## Data shown:

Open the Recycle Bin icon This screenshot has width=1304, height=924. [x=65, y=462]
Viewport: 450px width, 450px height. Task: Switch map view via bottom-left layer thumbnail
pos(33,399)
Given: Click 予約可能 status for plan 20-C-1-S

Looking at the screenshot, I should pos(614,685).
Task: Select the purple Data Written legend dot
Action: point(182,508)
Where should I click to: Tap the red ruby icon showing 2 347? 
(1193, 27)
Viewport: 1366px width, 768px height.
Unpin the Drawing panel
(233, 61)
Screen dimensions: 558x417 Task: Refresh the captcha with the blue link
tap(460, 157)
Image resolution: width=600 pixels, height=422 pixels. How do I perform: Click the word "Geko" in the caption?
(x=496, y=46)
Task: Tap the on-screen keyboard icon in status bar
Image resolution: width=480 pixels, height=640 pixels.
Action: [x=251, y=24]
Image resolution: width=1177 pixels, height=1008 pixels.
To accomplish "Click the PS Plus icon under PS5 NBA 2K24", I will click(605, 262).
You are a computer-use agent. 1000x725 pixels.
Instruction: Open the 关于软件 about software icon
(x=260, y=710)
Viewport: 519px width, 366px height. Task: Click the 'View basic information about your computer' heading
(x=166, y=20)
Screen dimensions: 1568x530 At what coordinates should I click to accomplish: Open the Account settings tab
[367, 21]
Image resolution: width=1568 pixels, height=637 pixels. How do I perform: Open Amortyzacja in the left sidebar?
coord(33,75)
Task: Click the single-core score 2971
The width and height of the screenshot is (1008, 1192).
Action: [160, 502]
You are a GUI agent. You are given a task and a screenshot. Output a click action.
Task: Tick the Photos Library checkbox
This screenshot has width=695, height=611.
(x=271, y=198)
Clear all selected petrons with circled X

## Task item:
Say how many lines in the records include the string "agent", giving the figure by itself.

## Exercise solution:
2